What happened in Altamura during the sack, I will not stop to recount here, having written about it elsewhere. I will only say that the atrocities committed by the Calabrians under the eye of Cardinal Ruffo are incredible.
— Lamiavita, p. 20.

Cagnazzi, Palomba, and Mastrangelo then decided to go to Naples. Upon arriving in Pomigliano d'Arco, Palomba flaunted "the same frenzy for republican power," while Cagnazzi informed the city officials of the events and the imminent fall of the republic. He also advised them to send delegates to Cardinal Ruffo. In Naples, Palomba, Mastrangelo, and Cagnazzi spoke with the Directory, and Cagnazzi recounted the events and gave "the faithful narrative of the outrages they had committed." Meanwhile, the Army of the Holy Faith had approached Naples, and on 12 June, the royalists had neared the Ponte della Maddalena.

In Naples, Cagnazzi found refuge at the house of Mr. Tommaso Montaruli and in the company of Canon Giambattista Manfredi. Later, Cagnazzi moved to the house of President Giuseppe de Gemmis, and at dawn the next day, he went to Castel Sant'Elmo, where many Jacobins were taking refuge under the walls, as they had not been allowed to enter the castle. He then returned to de Gemmis's house "with great peril.".

At that moment, I realized that I had much courage in the face of danger, much to my surprise. In the streets, shots were being fired between Calabrians and Patriots, and I saw many fall on both sides, but I believed I should walk moderately, otherwise, I would inevitably have been lost.
— Lamiavita, p. 22.

Subsequently, Cagnazzi moved to Castellammare di Stabia with the knight Giuseppe de Turris (who would later become a marquis). However, in that city, there were many Calabrians who had taken part in the Army of the Holy Faith and had even been in Altamura; these Calabrians began talking about Cagnazzi, and thus he had to flee by sea to Naples. He later encountered an armed man who asked to join him and then threatened him with a stiletto, tied him up, and robbed him of everything he had.
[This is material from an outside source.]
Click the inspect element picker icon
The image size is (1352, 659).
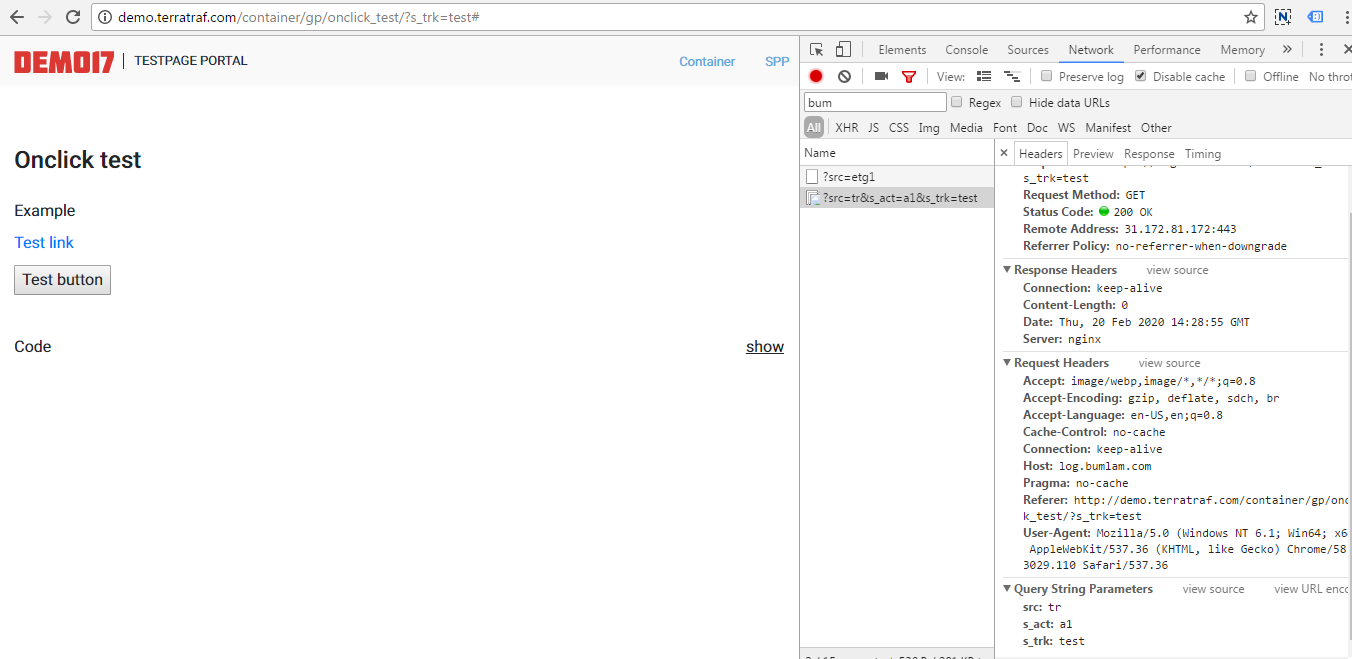pos(817,50)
Subsequently, Cagnazzi and his assailant were attacked by other armed villagers who took them both to a house, still tied up. The coachman, being free, went to tell the story to five nearby cavalry soldiers, who knocked on the door to enter. The villagers broke into the house and took the two to the prison of Pomigliano d'Arco. There, a lieutenant whom Cagnazzi had previously helped and Attanasio Calderini (for a large reward) identified and cleared Cagnazzi.
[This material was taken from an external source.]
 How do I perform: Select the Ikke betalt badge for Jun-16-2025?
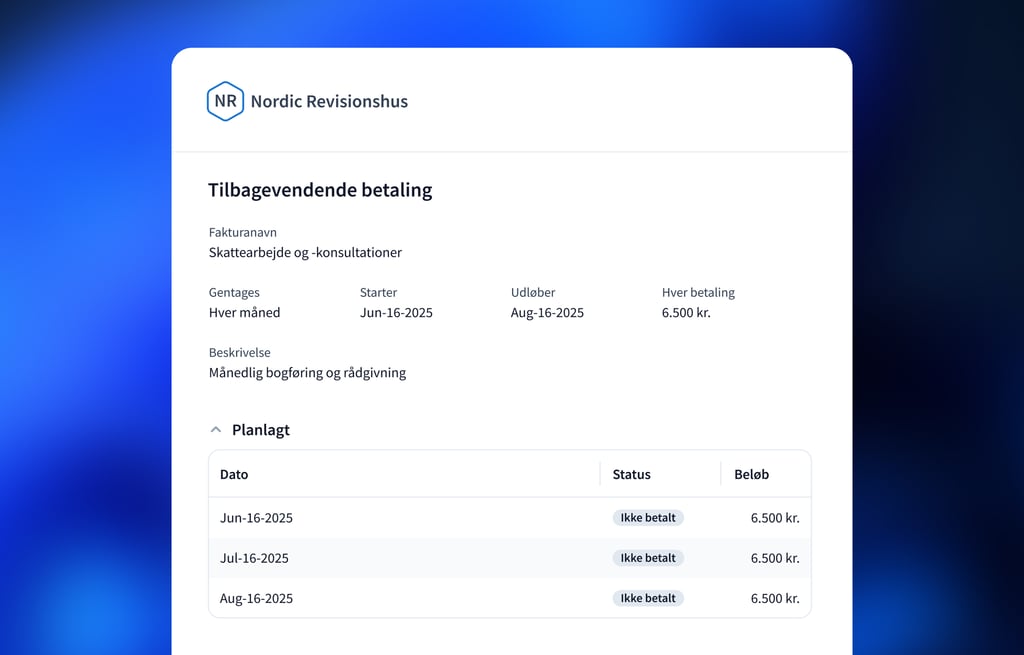648,518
Cagnazzi then moved to Calabria and Sicily. On 25 August 1799, Cagnazzi boarded a "Dalmatian brig" in Messina bound for Trieste and Venice along with five Knights of Malta, including the Bailiff who was returning to Trieste. Due to a storm lasting three days, the brig was dragged to the shores of Africa, even risking an attack by Barbary pirates. They eventually reached the island of Zante and landed in Corfu and Trieste. Upon landing in Trieste, Cagnazzi had to stay in the city for several days, having been struck by a fever that had partially caused him to lose his hearing and sight. Forced by the police to leave Venice, Cagnazzi, in poor health, headed towards northern Europe.

He reached Graz, and, not being allowed to proceed to Vienna, he headed towards Switzerland, armed with a guidebook and a small German dictionary, and arrived in Brixen and Bormio. Here, too, he was ordered by a Russian officer to turn back immediately, so he decided to head back to Venice, where he was so bedraggled that the Police immediately allowed him to return home by gondola. Cagnazzi left Venice on 4 November 1799, passing through Bologna, Pistoia, and Prato.

In those years, Cagnazzi also received an offer of collaboration (in exchange for money) from a woman and a man who revealed themselves to be French spies supplying the Austrian army "at a loss" while observing its movements. Cagnazzi refused the offer, despite the couple proposing "any amount."

Upon arriving in Florence, Cagnazzi was offered the chair of political economy. During his approximately year-long stay in Tuscany, Cagnazzi had the opportunity to meet many illustrious literati and scientists, including Vittorio Alfieri, and he stated that his stay in Tuscany "was extremely delightful for me and forms a pleasant period of my life. There was not a day without a remarkable event that interested both my intellect and my heart."

During his peregrinations, Cagnazzi managed to receive money from his brother through a Jewish merchant with the intermediation of Marquis Giuseppe de Turris.

=== Return to the Kingdom of Naples ===
Following the death of his wife, Elisabetta de Gemmis, his brother Giuseppe de Samuele Cagnazzi asked Luca to return home since there was no longer anything to fear thanks to the signing of the Treaty of Florence and since Giuseppe had children who needed to be educated. Cagnazzi then decided to return from Tuscany, presenting himself in Rome to Cardinal Fabrizio Ruffo, then minister of Naples. After a long discussion between the two, Cagnazzi obtained a passport "without any clause". After a brief stay in Naples, where Cagnazzi regained the priestly garments he lost during the Altamuran Revolution, he arrived in Altamura on 23 December 1801.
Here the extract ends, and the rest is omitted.